The emerald sea slug absorbs DNA from algae it eats, allowing it photosynthesize. SPECIAL TO THE ORACLE

Those with color blindness, sickle cell anemia or Down syndrome must live their entire lives with their affliction encoded in their genes. But that fate may change, thanks to a green slug in Massachusetts shaped like a leaf.

USF researchers found first-of-its-kind evidence on the transfer of genes between sea slugs and algae, which could lead to improved gene therapy for people who suffer from genetic diseases. 

The two-year long study, released in December, found microscopic evidence that genes were once transferred between the emerald sea slug and the algae it eats.

The slug, native to Massachusetts, caught researchers’ attention when they saw it was green and had chloroplasts, cells typically found in plants to create food through photosynthesis. 

The chloroplasts can keep working through the slug’s nine- to 10-month life, according to Sidney Pierce, a USF professor and co-author of the study. 

“So if you shine a light on the sea slug, it photosynthesizes just like a plant,” Pierce said. “Makes oxygen, fixes carbon. Animals can’t do that, but here’s a slug that does it.”

The emerald sea slug gets its chloroplasts from the algae it eats, sucking them up and storing them in special cells. 

 “I would say you have to think about it like your car,” former USF graduate student and study co-author Julie Schwartz said. “Your car’s going to keep driving as long as you have enough oil, enough gas, enough whatever it needs, but once it runs out, your car’s not going to run anymore.”

Chloroplasts need proteins created from the algae’s DNA. The chloroplasts are the only part of the algae kept by the slug.

“There’s a maintenance mechanism inside the slug’s cell to take care of those chloroplasts, and animals don’t have the genes for that mechanism,” Pierce said. “So you have to ask: well where did that mechanism come from?”

The transfer of genes between multicellular organisms had never been found, according to Pierce. Finding out how it is done, he said, could lead to treating genetic diseases in humans.

“If we can find out how they were transferred, the mechanism’s transfer, you can go and start doing gene therapy,” Schwartz said. “There’s so many genetic diseases out there where … you have a gene that’s abnormal. So you can go and put a normal … functional copy.”

Previous studies over the past decade found biochemical evidence that a transfer had occurred between the slugs and the algae, likely thousands of years ago. However, Pierce said these studies were criticized with the idea that the results found had come from contamination.

“Now we have to prove that it was not contamination, it’s not just some fluke,” Schwartz said.

To find the evidence necessary to back up previous studies, the researchers looked to find the algae genes on the actual slug DNA. They did this by first getting slugs in the larval stage of their life cycles and that had not come into contact with algae.
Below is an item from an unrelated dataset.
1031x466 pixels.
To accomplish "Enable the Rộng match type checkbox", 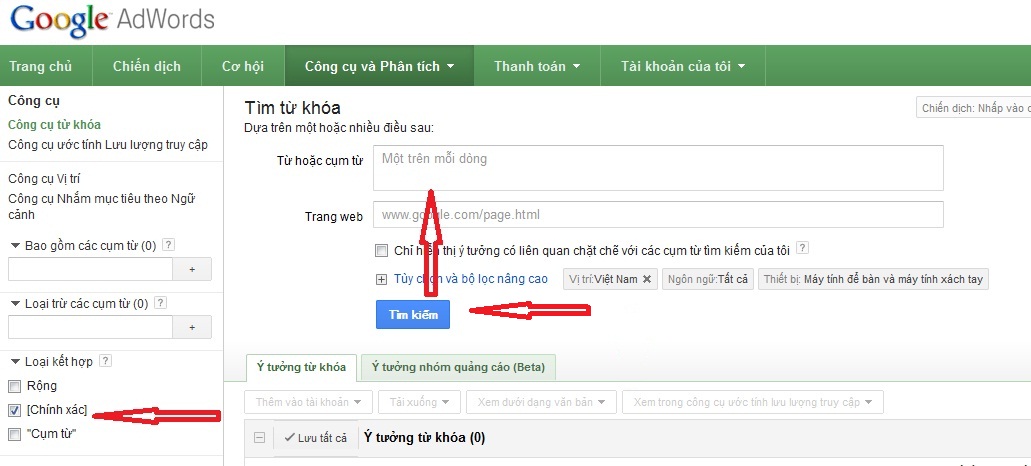I will coord(14,386).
The researchers then applied a marker for an algal gene to the chromosomes of the slugs, resulting in a match.

While these findings are an important step, Schwartz said there are still questions that need to be answered. While there have theories, scientists still don’t know for sure how the genes were transferred from the algae to the slug. Finding how this transfer occurred will be the next step to replacing defected genes in people.

“If an adult has, say, some defect in a gene, you can go and replace that gene,” Schwartz said. “You just have to find the mechanism.”